Bank of America’s Global Financial Stress Indicator dropped to a four-year low last week, signaling buoyant investor appetite for higher-yielding riskier assets. The yen, the currency of the world’s only remaining economy with negative interest rates, posted its eighth weekly decline against the dollar on Friday. That was the longest losing streak since October 2022.

Prospects that the Bank of Japan will tighten policy more slowly than traders previously expected are limiting the room for a rebound in the nation’s currency especially against the dollar as US yields are among the highest in Group-of-10 markets. Data from major economies have been surprising to the upside in the past few weeks, prompting policymakers in the US and Europe to caution against becoming too sure that interest rate cuts are imminent.

It’s possible that “bets on increased yen-funded carry trades are building amid euphoria in global markets,” Makoto Noji, chief currency and foreign bond strategists at SMBC Nikko Securities Inc. in Tokyo, wrote in a research note. “Even if the BOJ raises interest rates a little, the real policy rate will remain negative for longer.”

The BOJ’s short-term policy rate is more than 2 percentage points lower than Japan’s core-inflation rate.

The currency has already weakened beyond levels that saw Japan’s Ministry of Finance step into the market in September 2022. Strategists in Tokyo expect the authorities to go on high alert should the yen depreciate to about 152 per dollar. It was around 150 on Monday.

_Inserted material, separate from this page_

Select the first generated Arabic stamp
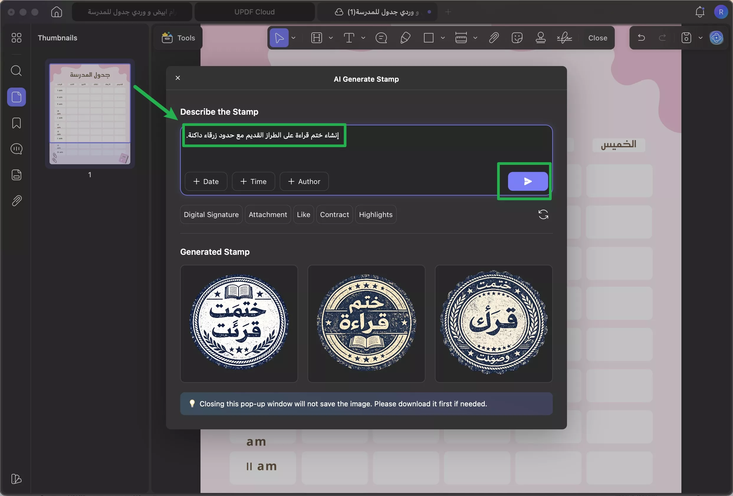Viewport: 733px width, 496px height. pyautogui.click(x=239, y=324)
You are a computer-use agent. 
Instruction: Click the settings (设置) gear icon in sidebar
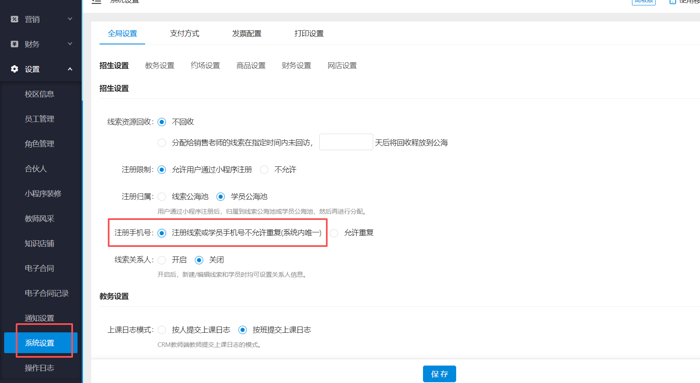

Markets “can expect a step-up in verbal warnings on speculative yen moves,” said Alex Loo, a foreign-exchange and macro strategist at TD Securities in Singapore. “Dollar-yen may take its cue from the US bond market which may push the pair past its high last year.”

Speculators are betting on a further decline in Japan’s currency. Net yen short positions held by leveraged funds and asset managers combined climbed to the highest level since mid-2022 last week, according to data from the Commodity Futures Trading Commission.

“I see scope for dollar-yen to lift further in the near term given the still-resilient US economy,” said Carol Kong, a currency strategist at Commonwealth Bank of Australia.